Neos Bewusstsein erwachte.
Seine Augen flogen auf, als ein stechender Schmerz jede Faser seines Körpers durchzuckte.
Sein Atem ging unregelmäßig und flach.
Seine Sicht verschwamm, als er seine Umgebung wahrnahm.
Er lag auf rauem, unebenem Stein. Der Geruch von feuchter Erde und etwas leicht Metallischem stieg ihm in die Nase.
Eine Höhle. Eine riesige.
Die zerklüftete und unebene Decke ragte Hunderte von Metern über ihm empor. An ihrer Oberfläche hafteten schwache biolumineszente Pilze.
„Wo bin ich …“
Ein hoher, unmenschlicher Schrei unterbrach seine Gedanken.

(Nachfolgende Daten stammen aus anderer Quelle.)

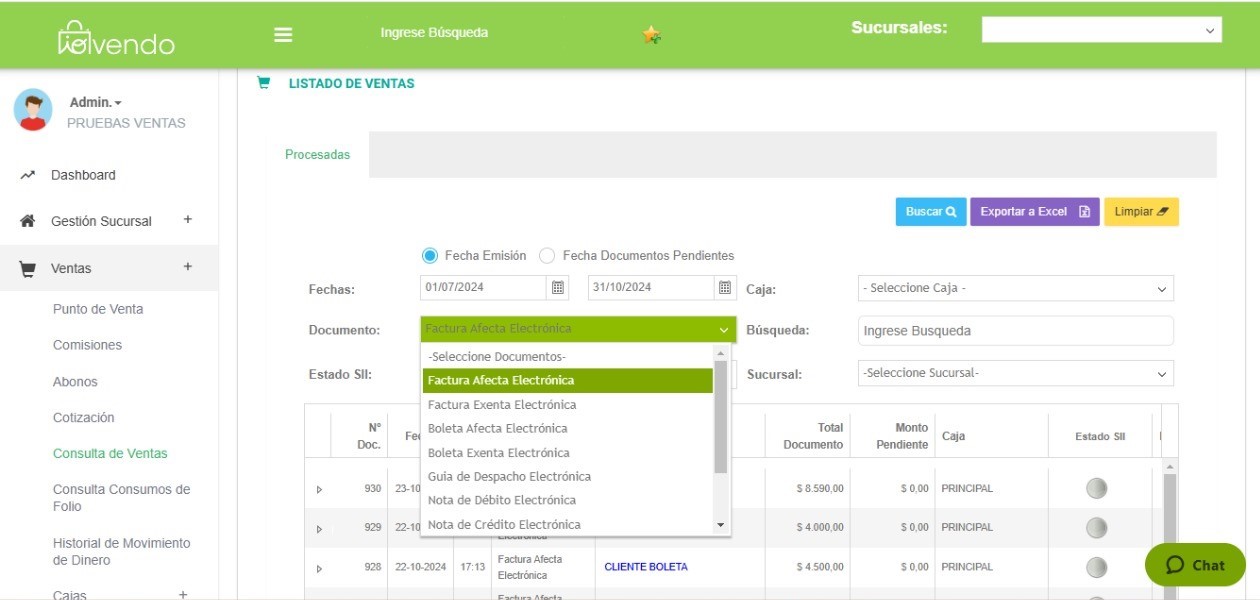Click the admin user avatar

coord(33,110)
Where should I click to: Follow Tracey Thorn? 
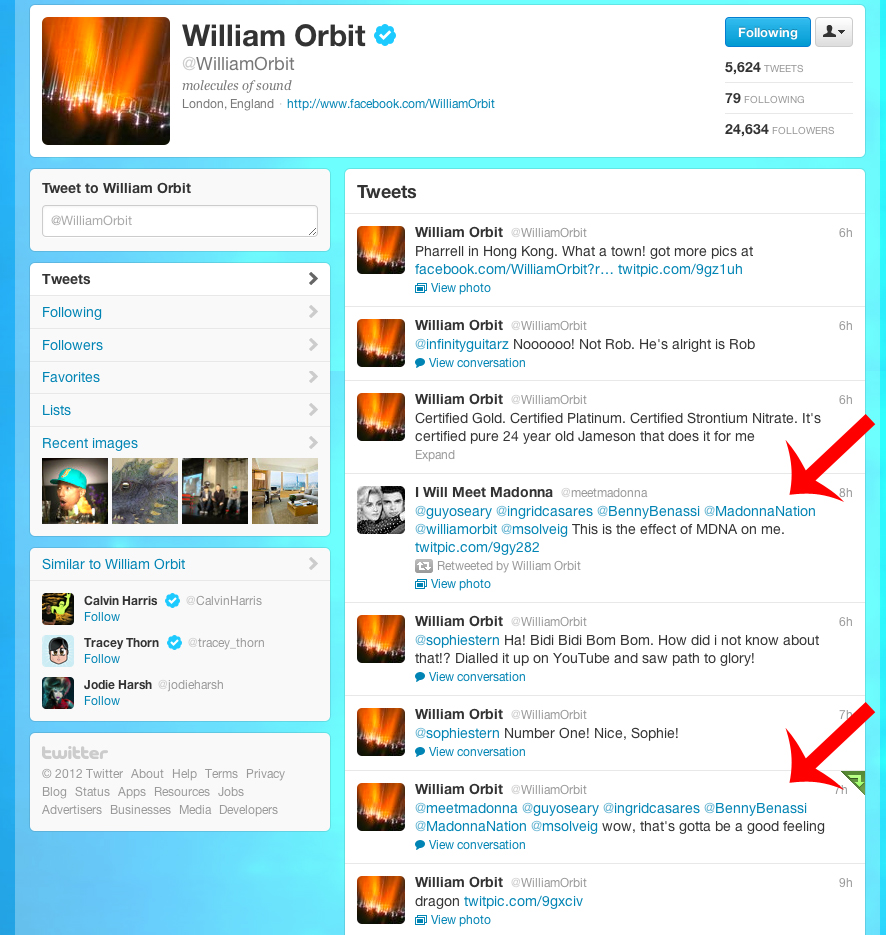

Neo konzentrierte sich auf seine Sinne und sah es. Eine Kreatur stürzte mit acht Beinen über den Stein auf ihn zu.
Ihre Chitinpanzer und Sehnen verschmolzen zu einer grotesken Mischung.
Ihr Körper war mit einer dicken, segmentierten Panzerung bedeckt, dunkel und glänzend wie polierter Obsidian.
Acht blutrote Augen leuchteten unheimlich intelligent und fixierten ihn.
Ihre Mandibeln zuckten und klapperten, als würden sie die Luft kosten, und Gift tropfte von den gekrümmten Reißzähnen, die aus ihrem grotesken Maul ragten.
Neo biss die Zähne zusammen und versuchte, sich hochzustemmen.
Seine Arme zitterten, seine Beine knickten ein. Er fiel zurück auf den kalten Stein.
Sein Körper war gebrochen.
Der Kampf gegen Tartarus hatte ihn über seine Grenzen hinausgetrieben.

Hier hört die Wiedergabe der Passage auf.